WRITTEN REQUEST →
Copy out the listing below, substituting "Goal" for every occurrence of "Instruction" and leaving everything else unchanged.

SUPPLIED MATERIAL →
## START

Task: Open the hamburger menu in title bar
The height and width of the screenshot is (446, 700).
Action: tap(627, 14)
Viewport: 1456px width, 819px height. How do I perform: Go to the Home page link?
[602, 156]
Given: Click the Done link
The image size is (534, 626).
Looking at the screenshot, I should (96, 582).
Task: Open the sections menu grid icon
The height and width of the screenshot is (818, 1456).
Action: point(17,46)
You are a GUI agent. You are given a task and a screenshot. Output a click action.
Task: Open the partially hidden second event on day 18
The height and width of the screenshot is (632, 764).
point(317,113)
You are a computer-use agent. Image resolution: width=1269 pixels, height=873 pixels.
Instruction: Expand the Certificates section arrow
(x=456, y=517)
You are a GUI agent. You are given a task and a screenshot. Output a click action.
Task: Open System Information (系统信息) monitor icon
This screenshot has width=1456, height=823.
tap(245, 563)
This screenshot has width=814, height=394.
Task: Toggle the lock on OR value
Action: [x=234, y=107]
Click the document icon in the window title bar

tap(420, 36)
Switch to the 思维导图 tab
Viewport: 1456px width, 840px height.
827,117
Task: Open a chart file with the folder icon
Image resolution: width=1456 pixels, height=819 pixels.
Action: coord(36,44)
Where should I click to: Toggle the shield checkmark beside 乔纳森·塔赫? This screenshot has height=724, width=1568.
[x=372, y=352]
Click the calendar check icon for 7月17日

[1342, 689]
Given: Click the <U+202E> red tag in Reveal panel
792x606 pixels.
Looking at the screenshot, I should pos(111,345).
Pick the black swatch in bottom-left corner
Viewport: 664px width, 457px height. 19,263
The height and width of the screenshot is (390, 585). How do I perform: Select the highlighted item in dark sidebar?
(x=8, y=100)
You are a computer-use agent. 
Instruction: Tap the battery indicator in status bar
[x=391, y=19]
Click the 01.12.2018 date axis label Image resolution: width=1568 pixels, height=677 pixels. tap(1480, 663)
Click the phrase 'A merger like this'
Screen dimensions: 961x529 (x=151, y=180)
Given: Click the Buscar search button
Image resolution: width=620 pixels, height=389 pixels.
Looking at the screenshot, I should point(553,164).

## END

OUTPUT FOR THIS EXERCISE →
Task: Open the hamburger menu in title bar
The height and width of the screenshot is (446, 700).
Action: tap(627, 14)
Viewport: 1456px width, 819px height. How do I perform: Go to the Home page link?
[602, 156]
Given: Click the Done link
The image size is (534, 626).
Looking at the screenshot, I should (96, 582).
Task: Open the sections menu grid icon
The height and width of the screenshot is (818, 1456).
Action: point(17,46)
You are a GUI agent. You are given a task and a screenshot. Output a click action.
Task: Open the partially hidden second event on day 18
The height and width of the screenshot is (632, 764).
point(317,113)
You are a computer-use agent. Image resolution: width=1269 pixels, height=873 pixels.
Goal: Expand the Certificates section arrow
(x=456, y=517)
You are a GUI agent. You are given a task and a screenshot. Output a click action.
Task: Open System Information (系统信息) monitor icon
This screenshot has width=1456, height=823.
tap(245, 563)
This screenshot has width=814, height=394.
Task: Toggle the lock on OR value
Action: [x=234, y=107]
Click the document icon in the window title bar

tap(420, 36)
Switch to the 思维导图 tab
Viewport: 1456px width, 840px height.
827,117
Task: Open a chart file with the folder icon
Image resolution: width=1456 pixels, height=819 pixels.
Action: coord(36,44)
Where should I click to: Toggle the shield checkmark beside 乔纳森·塔赫? This screenshot has height=724, width=1568.
[x=372, y=352]
Click the calendar check icon for 7月17日

[1342, 689]
Given: Click the <U+202E> red tag in Reveal panel
792x606 pixels.
Looking at the screenshot, I should pos(111,345).
Pick the black swatch in bottom-left corner
Viewport: 664px width, 457px height. 19,263
The height and width of the screenshot is (390, 585). How do I perform: Select the highlighted item in dark sidebar?
(x=8, y=100)
You are a computer-use agent. 
Goal: Tap the battery indicator in status bar
[x=391, y=19]
Click the 01.12.2018 date axis label Image resolution: width=1568 pixels, height=677 pixels. tap(1480, 663)
Click the phrase 'A merger like this'
Screen dimensions: 961x529 (x=151, y=180)
Given: Click the Buscar search button
Image resolution: width=620 pixels, height=389 pixels.
Looking at the screenshot, I should point(553,164).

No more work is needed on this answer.